Please give the data again in full, exactly as provided.

# [Supplied records]
%%

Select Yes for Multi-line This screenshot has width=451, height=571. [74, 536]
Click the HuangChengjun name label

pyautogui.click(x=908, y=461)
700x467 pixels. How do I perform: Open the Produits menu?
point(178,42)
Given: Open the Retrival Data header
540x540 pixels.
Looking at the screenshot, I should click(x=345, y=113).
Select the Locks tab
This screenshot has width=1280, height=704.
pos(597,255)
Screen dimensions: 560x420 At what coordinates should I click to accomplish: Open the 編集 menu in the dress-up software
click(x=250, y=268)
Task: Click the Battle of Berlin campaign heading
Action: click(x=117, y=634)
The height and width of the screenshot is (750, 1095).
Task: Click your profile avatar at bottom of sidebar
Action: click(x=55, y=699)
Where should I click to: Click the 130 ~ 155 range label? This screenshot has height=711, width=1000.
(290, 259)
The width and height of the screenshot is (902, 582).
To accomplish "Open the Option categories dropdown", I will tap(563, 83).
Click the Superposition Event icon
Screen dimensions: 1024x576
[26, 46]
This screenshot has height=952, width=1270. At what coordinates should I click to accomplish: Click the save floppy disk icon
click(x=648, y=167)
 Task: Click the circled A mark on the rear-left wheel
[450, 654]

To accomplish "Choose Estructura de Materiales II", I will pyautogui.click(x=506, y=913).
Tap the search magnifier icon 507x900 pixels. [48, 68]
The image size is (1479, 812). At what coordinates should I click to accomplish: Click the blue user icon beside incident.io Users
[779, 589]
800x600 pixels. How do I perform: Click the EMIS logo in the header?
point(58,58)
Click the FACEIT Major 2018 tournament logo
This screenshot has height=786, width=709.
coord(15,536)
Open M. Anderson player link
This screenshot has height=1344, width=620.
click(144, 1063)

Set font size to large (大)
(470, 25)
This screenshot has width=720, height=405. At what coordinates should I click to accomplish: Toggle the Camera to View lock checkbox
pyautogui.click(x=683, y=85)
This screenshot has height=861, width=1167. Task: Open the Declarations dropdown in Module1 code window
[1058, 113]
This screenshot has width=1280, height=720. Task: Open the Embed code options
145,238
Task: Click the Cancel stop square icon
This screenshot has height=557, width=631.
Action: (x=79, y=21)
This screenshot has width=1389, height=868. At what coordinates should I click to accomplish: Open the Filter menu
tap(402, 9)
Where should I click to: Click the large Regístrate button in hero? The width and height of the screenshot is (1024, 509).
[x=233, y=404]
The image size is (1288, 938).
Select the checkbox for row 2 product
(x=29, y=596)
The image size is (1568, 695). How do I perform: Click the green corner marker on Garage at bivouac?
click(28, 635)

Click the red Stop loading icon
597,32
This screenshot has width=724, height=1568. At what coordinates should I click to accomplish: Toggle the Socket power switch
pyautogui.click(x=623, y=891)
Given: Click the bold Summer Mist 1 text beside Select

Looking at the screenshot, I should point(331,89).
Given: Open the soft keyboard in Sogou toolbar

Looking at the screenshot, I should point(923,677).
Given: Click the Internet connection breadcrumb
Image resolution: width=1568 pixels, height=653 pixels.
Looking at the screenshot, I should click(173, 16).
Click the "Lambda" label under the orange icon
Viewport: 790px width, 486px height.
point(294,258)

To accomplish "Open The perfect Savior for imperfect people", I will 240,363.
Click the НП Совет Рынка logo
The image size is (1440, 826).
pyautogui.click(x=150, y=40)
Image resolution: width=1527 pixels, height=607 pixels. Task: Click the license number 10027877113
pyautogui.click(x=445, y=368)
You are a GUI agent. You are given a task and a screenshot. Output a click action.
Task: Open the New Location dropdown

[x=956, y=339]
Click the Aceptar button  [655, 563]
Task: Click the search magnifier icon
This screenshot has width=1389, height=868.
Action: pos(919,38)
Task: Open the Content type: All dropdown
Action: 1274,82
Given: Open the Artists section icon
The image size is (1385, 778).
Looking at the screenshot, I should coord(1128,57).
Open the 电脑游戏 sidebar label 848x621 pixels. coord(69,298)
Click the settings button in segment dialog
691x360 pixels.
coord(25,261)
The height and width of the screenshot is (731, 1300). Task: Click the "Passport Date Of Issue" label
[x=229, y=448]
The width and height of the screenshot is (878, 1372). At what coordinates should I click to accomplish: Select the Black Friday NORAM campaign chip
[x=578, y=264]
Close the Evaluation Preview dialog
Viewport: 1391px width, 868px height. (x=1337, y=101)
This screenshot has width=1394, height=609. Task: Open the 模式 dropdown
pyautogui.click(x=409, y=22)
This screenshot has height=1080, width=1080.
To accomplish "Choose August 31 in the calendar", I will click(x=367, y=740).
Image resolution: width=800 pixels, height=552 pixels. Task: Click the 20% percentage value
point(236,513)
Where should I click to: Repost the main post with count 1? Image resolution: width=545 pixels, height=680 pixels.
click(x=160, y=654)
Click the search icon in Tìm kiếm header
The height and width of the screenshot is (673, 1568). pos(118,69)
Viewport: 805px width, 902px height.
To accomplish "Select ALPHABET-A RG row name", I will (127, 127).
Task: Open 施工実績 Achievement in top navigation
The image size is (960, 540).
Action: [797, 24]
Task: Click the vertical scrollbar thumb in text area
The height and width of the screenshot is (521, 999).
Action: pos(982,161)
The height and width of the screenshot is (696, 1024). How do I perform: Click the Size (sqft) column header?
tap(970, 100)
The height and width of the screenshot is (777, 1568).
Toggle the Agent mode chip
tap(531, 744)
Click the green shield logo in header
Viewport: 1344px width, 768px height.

%%

# [Result below]
Select Yes for Multi-line This screenshot has width=451, height=571. [74, 536]
Click the HuangChengjun name label

pyautogui.click(x=908, y=461)
700x467 pixels. How do I perform: Open the Produits menu?
point(178,42)
Given: Open the Retrival Data header
540x540 pixels.
Looking at the screenshot, I should click(x=345, y=113).
Select the Locks tab
This screenshot has width=1280, height=704.
pos(597,255)
Screen dimensions: 560x420 At what coordinates should I click to accomplish: Open the 編集 menu in the dress-up software
click(x=250, y=268)
Task: Click the Battle of Berlin campaign heading
Action: click(x=117, y=634)
The height and width of the screenshot is (750, 1095).
Task: Click your profile avatar at bottom of sidebar
Action: click(x=55, y=699)
Where should I click to: Click the 130 ~ 155 range label? This screenshot has height=711, width=1000.
(290, 259)
The width and height of the screenshot is (902, 582).
To accomplish "Open the Option categories dropdown", I will tap(563, 83).
Click the Superposition Event icon
Screen dimensions: 1024x576
[26, 46]
This screenshot has height=952, width=1270. At what coordinates should I click to accomplish: Click the save floppy disk icon
click(x=648, y=167)
 Task: Click the circled A mark on the rear-left wheel
[450, 654]

To accomplish "Choose Estructura de Materiales II", I will pyautogui.click(x=506, y=913).
Tap the search magnifier icon 507x900 pixels. [48, 68]
The image size is (1479, 812). At what coordinates should I click to accomplish: Click the blue user icon beside incident.io Users
[779, 589]
800x600 pixels. How do I perform: Click the EMIS logo in the header?
point(58,58)
Click the FACEIT Major 2018 tournament logo
This screenshot has height=786, width=709.
coord(15,536)
Open M. Anderson player link
This screenshot has height=1344, width=620.
click(144, 1063)

Set font size to large (大)
(470, 25)
This screenshot has width=720, height=405. At what coordinates should I click to accomplish: Toggle the Camera to View lock checkbox
pyautogui.click(x=683, y=85)
This screenshot has height=861, width=1167. Task: Open the Declarations dropdown in Module1 code window
[1058, 113]
This screenshot has width=1280, height=720. Task: Open the Embed code options
145,238
Task: Click the Cancel stop square icon
This screenshot has height=557, width=631.
Action: (x=79, y=21)
This screenshot has width=1389, height=868. At what coordinates should I click to accomplish: Open the Filter menu
tap(402, 9)
Where should I click to: Click the large Regístrate button in hero? The width and height of the screenshot is (1024, 509).
[x=233, y=404]
The image size is (1288, 938).
Select the checkbox for row 2 product
(x=29, y=596)
The image size is (1568, 695). How do I perform: Click the green corner marker on Garage at bivouac?
click(28, 635)

Click the red Stop loading icon
597,32
This screenshot has width=724, height=1568. At what coordinates should I click to accomplish: Toggle the Socket power switch
pyautogui.click(x=623, y=891)
Given: Click the bold Summer Mist 1 text beside Select

Looking at the screenshot, I should point(331,89).
Given: Open the soft keyboard in Sogou toolbar

Looking at the screenshot, I should point(923,677).
Given: Click the Internet connection breadcrumb
Image resolution: width=1568 pixels, height=653 pixels.
Looking at the screenshot, I should click(173, 16).
Click the "Lambda" label under the orange icon
Viewport: 790px width, 486px height.
point(294,258)

To accomplish "Open The perfect Savior for imperfect people", I will 240,363.
Click the НП Совет Рынка logo
The image size is (1440, 826).
pyautogui.click(x=150, y=40)
Image resolution: width=1527 pixels, height=607 pixels. Task: Click the license number 10027877113
pyautogui.click(x=445, y=368)
You are a GUI agent. You are given a task and a screenshot. Output a click action.
Task: Open the New Location dropdown

[x=956, y=339]
Click the Aceptar button  [655, 563]
Task: Click the search magnifier icon
This screenshot has width=1389, height=868.
Action: pos(919,38)
Task: Open the Content type: All dropdown
Action: 1274,82
Given: Open the Artists section icon
The image size is (1385, 778).
Looking at the screenshot, I should coord(1128,57).
Open the 电脑游戏 sidebar label 848x621 pixels. coord(69,298)
Click the settings button in segment dialog
691x360 pixels.
coord(25,261)
The height and width of the screenshot is (731, 1300). Task: Click the "Passport Date Of Issue" label
[x=229, y=448]
The width and height of the screenshot is (878, 1372). At what coordinates should I click to accomplish: Select the Black Friday NORAM campaign chip
[x=578, y=264]
Close the Evaluation Preview dialog
Viewport: 1391px width, 868px height. (x=1337, y=101)
This screenshot has width=1394, height=609. Task: Open the 模式 dropdown
pyautogui.click(x=409, y=22)
This screenshot has height=1080, width=1080.
To accomplish "Choose August 31 in the calendar", I will click(x=367, y=740).
Image resolution: width=800 pixels, height=552 pixels. Task: Click the 20% percentage value
point(236,513)
Where should I click to: Repost the main post with count 1? Image resolution: width=545 pixels, height=680 pixels.
click(x=160, y=654)
Click the search icon in Tìm kiếm header
The height and width of the screenshot is (673, 1568). pos(118,69)
Viewport: 805px width, 902px height.
To accomplish "Select ALPHABET-A RG row name", I will (127, 127).
Task: Open 施工実績 Achievement in top navigation
The image size is (960, 540).
Action: [797, 24]
Task: Click the vertical scrollbar thumb in text area
The height and width of the screenshot is (521, 999).
Action: pos(982,161)
The height and width of the screenshot is (696, 1024). How do I perform: Click the Size (sqft) column header?
tap(970, 100)
The height and width of the screenshot is (777, 1568).
Toggle the Agent mode chip
tap(531, 744)
Click the green shield logo in header
Viewport: 1344px width, 768px height.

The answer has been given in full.